Many types of ransomware don’t encrypt every file on the computer’s disk, they target specific file types, such as .doc files, encrypting them and changing the extension. With the right tools you can decrypt them and change the extension back to the original.
AVG provides decryption tools for Apocalypse, BadBlock, Bart, Crypt888, Legion, SZFLocker, TeslaCrypt. There is information on each of the types of ransomware decribing what they do.
Kaspersky provides six ransomware decryption tools and each of these decrypts multiple variants of ransomware. There are too many to list and this is one of the best collections of ransomware cleanup tools.
Avast has a collection of free ransomware decryption tools. It targets 16 different types of ransomware and there are downloadable tools for each one. There are sometimes 32-bit and 64-bit versions, so make sure you get the right one. Open System in Control Panel and look at System Type to see which version of Windows you have.

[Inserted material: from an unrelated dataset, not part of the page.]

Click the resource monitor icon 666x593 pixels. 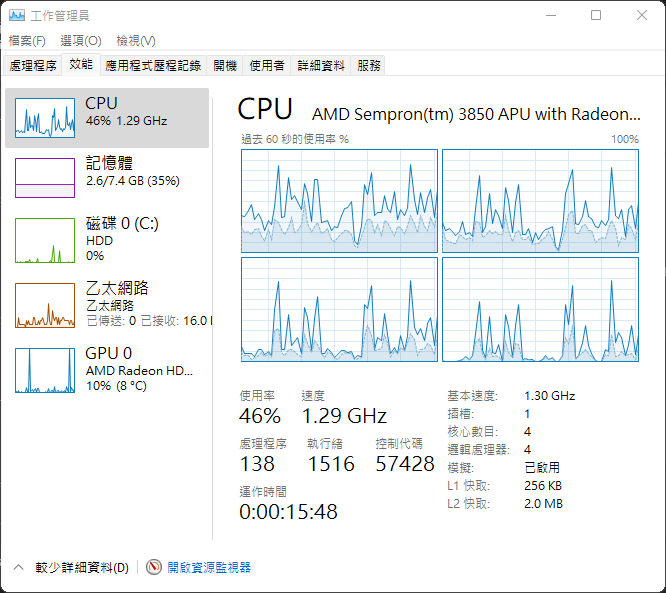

Trend Micro’s collection of ransomware decryptors covers a lot of malware and its variants. 26 ransomware families can be handled and there are instructions further down the page. Unlike other decryptors, there is just one tool to download and when it is run, you select the type of ransomwware that has infected your computer.
Protect against ransomware
A related article, How to protect against ransomware in Windows and stay safe is worth reading and it contains valuable information for keeping ransomware out of your computer.
McAfee has an anti-ransomware utility that could be worth trying. It is called a pilot, but most people would regard it as a beta.
Ransomware Interceptor is available in 32-bit and 64-bit versions and it appears as a taskbar icon. Click it to turn monitoring on or off. When it is on it alerts you to ransomware and terminates the process so it cannot encrypt your files.